Dataset entries
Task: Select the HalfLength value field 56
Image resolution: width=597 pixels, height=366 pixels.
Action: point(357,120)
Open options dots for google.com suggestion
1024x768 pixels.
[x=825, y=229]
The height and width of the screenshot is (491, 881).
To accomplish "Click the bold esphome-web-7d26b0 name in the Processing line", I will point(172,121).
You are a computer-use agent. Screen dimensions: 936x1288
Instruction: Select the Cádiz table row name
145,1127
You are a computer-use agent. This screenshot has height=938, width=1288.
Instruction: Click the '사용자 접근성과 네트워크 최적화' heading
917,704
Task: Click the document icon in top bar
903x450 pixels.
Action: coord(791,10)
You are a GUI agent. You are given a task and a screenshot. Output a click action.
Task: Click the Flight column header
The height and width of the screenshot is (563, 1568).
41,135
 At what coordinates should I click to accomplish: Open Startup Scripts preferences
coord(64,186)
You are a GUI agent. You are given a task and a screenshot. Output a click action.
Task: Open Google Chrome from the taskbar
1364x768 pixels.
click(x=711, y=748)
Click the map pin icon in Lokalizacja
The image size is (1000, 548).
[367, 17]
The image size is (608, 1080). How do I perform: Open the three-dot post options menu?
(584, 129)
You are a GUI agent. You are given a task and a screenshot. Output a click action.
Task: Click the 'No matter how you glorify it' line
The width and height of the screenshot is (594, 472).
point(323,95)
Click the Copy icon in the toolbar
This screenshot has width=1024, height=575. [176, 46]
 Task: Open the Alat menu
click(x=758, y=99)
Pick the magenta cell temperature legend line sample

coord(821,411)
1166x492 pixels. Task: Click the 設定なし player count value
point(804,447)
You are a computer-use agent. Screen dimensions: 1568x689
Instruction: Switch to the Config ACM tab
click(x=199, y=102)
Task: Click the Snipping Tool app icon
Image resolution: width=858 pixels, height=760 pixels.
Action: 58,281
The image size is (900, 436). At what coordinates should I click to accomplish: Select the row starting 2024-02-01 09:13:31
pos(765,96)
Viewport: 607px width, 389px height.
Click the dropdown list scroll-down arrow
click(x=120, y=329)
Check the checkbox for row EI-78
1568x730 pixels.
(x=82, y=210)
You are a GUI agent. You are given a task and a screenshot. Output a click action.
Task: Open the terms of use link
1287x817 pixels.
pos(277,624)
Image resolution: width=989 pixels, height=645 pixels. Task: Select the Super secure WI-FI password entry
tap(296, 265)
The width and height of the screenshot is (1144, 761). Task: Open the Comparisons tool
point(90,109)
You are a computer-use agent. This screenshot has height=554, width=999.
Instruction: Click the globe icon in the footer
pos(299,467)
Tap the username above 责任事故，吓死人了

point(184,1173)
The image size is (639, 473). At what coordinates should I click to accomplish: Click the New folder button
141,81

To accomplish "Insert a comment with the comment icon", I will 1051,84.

- [Exercise goal]
Pull every line containing "dimensions" from the entries above and copy it.

- [Worked solution]
You are a computer-use agent. Screen dimensions: 936x1288
You are a computer-use agent. Screen dimensions: 1568x689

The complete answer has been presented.